BRIEF: Would you please copy each line of the data in which the string "will" occurs?

-------- THE INPUT --------

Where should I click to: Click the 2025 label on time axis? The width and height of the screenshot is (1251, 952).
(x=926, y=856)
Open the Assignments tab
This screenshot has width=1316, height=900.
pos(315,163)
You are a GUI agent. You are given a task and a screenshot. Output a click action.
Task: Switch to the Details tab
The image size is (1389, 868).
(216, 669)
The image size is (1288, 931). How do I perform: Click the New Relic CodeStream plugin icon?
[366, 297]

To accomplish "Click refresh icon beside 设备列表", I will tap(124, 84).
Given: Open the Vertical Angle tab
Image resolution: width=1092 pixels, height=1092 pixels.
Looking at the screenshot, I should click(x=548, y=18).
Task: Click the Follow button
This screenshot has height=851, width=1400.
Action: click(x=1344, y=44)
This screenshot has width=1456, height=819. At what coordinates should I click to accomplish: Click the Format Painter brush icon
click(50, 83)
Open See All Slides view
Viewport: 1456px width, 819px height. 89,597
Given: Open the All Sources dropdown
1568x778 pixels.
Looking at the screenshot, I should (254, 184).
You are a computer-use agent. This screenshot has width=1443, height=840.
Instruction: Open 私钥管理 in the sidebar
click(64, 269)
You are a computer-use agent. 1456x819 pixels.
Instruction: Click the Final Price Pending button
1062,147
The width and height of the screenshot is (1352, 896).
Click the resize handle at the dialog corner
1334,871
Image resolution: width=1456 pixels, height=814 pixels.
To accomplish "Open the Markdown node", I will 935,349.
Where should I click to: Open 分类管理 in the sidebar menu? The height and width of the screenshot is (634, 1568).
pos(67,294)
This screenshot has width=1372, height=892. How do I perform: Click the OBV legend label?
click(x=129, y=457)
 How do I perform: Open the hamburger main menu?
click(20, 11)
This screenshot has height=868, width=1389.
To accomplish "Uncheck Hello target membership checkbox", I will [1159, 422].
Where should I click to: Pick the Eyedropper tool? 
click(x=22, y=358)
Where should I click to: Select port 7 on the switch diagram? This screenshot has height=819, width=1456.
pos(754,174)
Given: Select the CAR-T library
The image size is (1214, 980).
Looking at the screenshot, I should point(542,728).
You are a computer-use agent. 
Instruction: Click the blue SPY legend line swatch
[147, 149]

--------

TASK SOLUTION:
To accomplish "Click refresh icon beside 设备列表", I will tap(124, 84).
To accomplish "Open the Markdown node", I will 935,349.
To accomplish "Uncheck Hello target membership checkbox", I will [1159, 422].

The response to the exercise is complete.